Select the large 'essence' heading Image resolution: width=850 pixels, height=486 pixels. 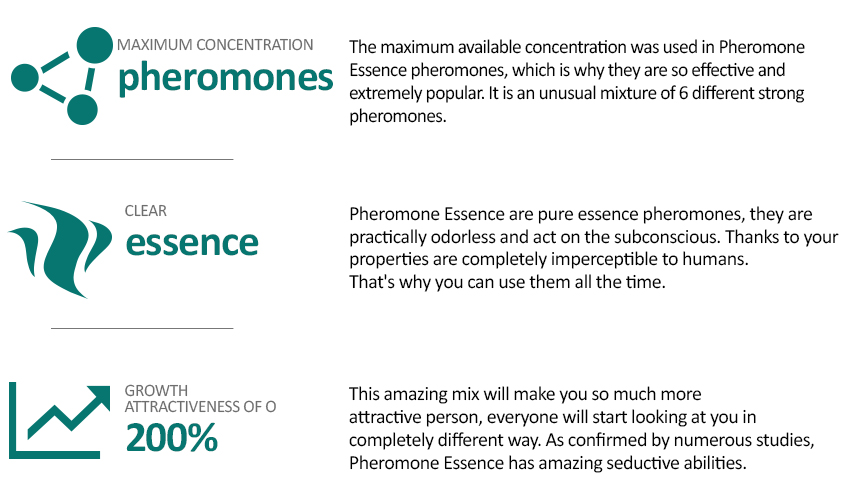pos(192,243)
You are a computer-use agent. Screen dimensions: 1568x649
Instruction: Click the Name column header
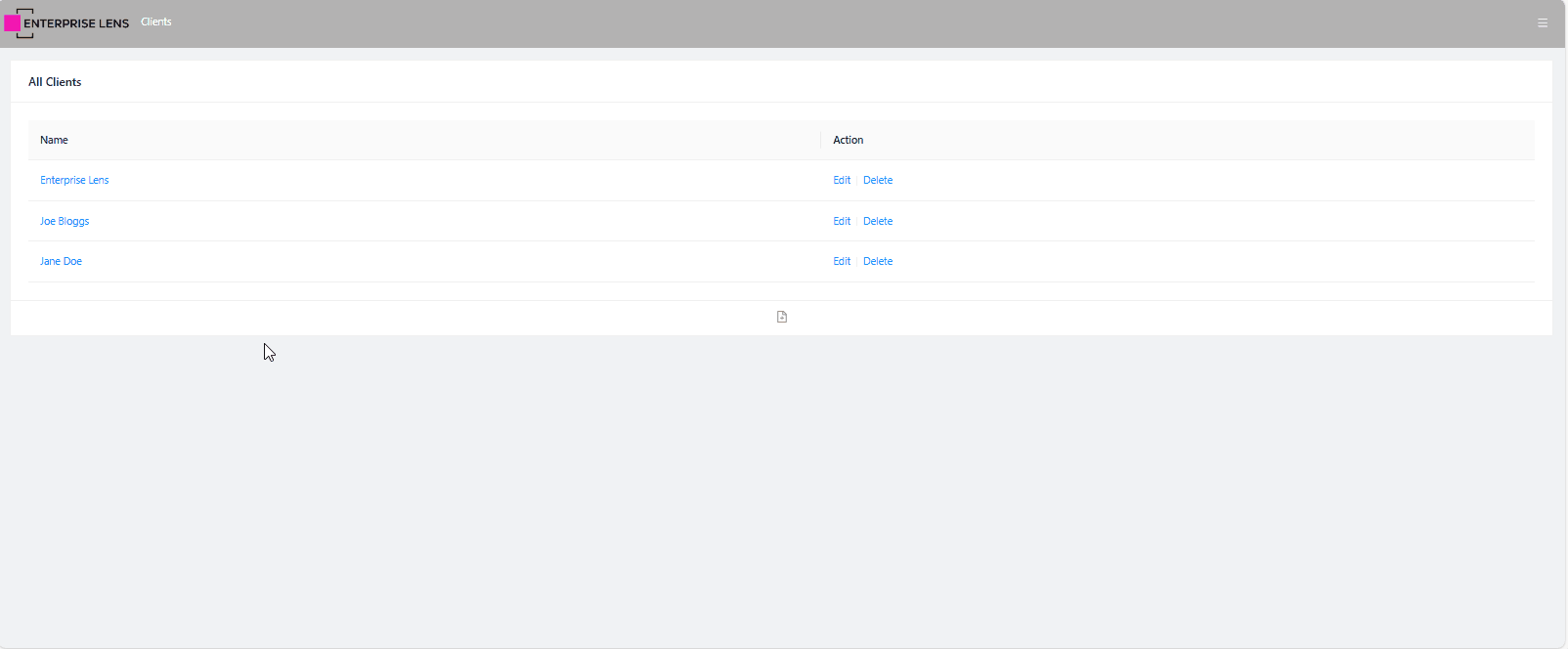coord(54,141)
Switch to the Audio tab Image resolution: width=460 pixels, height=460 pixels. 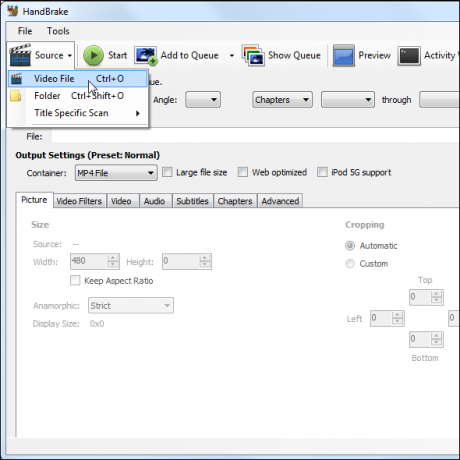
______
● Problem
Copy verbatim the span that begins at the line containing "You are a computer-use" and ends at the last line of the material, inclusive of both; exclude pictures.

● Exercise response
You are a computer-use agent. Screen dimensions: 1568x649
Instruction: Click the Name column header
coord(54,141)
Switch to the Audio tab Image resolution: width=460 pixels, height=460 pixels. 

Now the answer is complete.